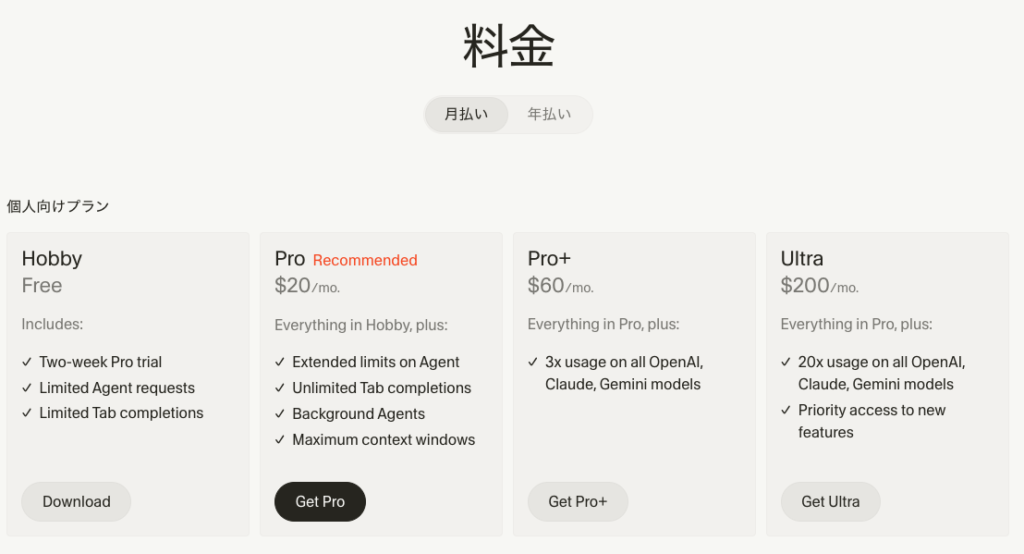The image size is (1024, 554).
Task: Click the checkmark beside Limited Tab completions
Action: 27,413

- - - - - - -

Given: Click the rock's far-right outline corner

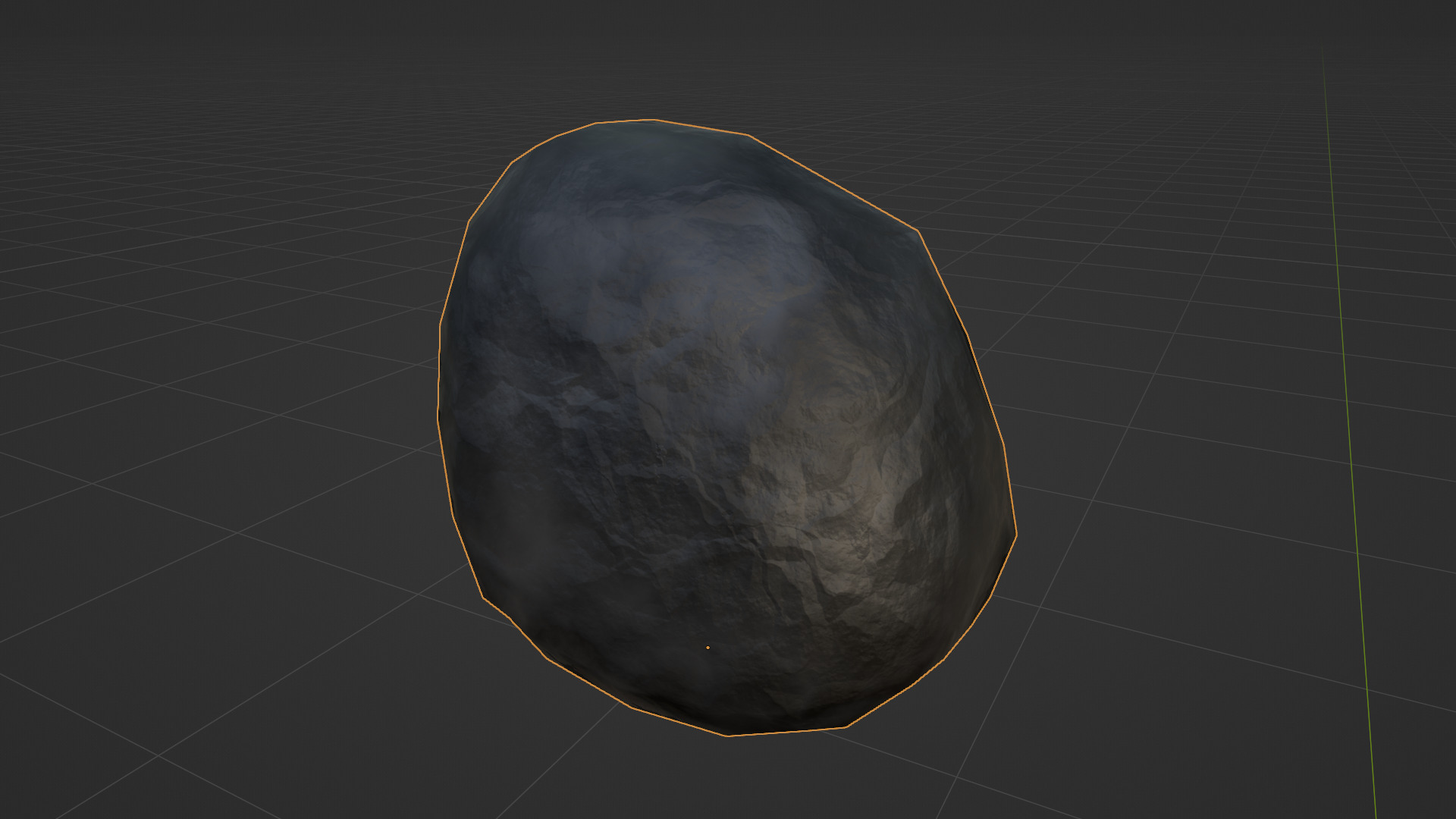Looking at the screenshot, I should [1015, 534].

- - - - - - -

Rewrite the data beginning at the line that has "The image size is (1024, 554)." and stopping after the line that has "Action: 27,413". Replace "checkmark" with "checkbox", keep everything else the same, and leave out the pictures.

Final result:
The image size is (1024, 554).
Task: Click the checkbox beside Limited Tab completions
Action: 27,413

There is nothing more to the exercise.